'Meten is weten' of toch niet helemaal?
In navolging van de minimum lesuren norm in het voortgezet onderwijs als bewijs voor het feit dat leerlingen voldoende ‘les krijgen’, is ook in het hoger onderwijs de roep om inzage in het aantal contacturen tussen student en docent duidelijk hoorbaar. Niet in de laatste plaats is het de politiek, Tweede Kamer en de staatssecretaris, die willen dat studenten een minimale hoeveelheid lessen krijgen aangereikt. In de nieuwe Beoordelingskaders accreditatiestelsel hoger onderwijs van de NVAO wordt de vraag naar het aantal contacturen expliciet gesteld en de Inspectie voor het Onderwijs hernieuwt het onderzoek naar deze vraag dat reeds in 2007 werd uitgevoerd.
Maar wat zeggen dergelijke cijfers nu precies, waarop geven die cijfers een antwoord?
Om te beginnen zal het zoeken zijn naar de definitie van ‘een contactuur’. Is dat het bijwonen van een college in een zaal met honderd studenten en één docent? Is het het bijwonen van een werkcollege met een groep van tien studenten en één docent? Is het het één op één gesprek tussen een student en een docent bij de stagebegeleiding? Is het de feedback van de begeleider aan een student van de lerarenopleiding basisonderwijs na een dag lesgeven? Is het het werken van een student biomedische wetenschappen in een laboratorium? Het is onmogelijk een getalsmatig antwoord te geven op de vraag hoeveel contacturen een opleiding kent, als niet beter wordt gedefinieerd wat een contactuur is.

## Wat wordt gevraagd
Som alle situaties op die de tekst over contacturen noemt als mogelijke invulling van "een contactuur". Het materiaal hieronder staat los van de tekst.

## Opgeslagen gegevens
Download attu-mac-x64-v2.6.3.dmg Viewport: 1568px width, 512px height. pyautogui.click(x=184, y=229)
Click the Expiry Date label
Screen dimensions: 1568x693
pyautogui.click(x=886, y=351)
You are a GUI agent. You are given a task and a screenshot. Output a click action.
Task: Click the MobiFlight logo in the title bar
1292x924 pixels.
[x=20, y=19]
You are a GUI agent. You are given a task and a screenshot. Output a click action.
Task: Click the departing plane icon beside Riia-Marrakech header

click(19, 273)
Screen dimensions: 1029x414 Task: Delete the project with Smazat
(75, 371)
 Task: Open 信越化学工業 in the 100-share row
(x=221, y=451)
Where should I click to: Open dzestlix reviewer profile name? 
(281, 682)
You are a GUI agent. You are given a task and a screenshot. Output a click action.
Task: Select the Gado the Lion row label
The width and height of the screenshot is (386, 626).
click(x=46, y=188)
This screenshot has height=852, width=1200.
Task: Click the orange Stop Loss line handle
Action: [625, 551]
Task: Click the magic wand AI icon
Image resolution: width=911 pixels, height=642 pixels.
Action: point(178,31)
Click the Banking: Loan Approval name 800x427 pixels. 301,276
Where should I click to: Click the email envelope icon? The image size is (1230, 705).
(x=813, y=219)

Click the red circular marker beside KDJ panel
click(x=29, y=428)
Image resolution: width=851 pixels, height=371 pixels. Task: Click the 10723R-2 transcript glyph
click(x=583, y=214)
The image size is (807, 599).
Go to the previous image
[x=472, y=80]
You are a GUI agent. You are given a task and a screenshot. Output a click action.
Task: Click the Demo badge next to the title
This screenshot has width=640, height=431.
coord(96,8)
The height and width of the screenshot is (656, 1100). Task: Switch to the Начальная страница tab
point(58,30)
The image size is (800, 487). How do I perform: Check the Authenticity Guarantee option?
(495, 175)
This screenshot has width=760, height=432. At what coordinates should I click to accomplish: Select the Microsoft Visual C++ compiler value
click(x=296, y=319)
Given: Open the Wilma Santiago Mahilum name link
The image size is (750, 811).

## Antwoord
- Het bijwonen van een college in een zaal met honderd studenten en één docent
- Het bijwonen van een werkcollege met een groep van tien studenten en één docent
- Het één op één gesprek tussen een student en een docent bij de stagebegeleiding
- De feedback van de begeleider aan een student van de lerarenopleiding basisonderwijs na een dag lesgeven
- Het werken van een student biomedische wetenschappen in een laboratorium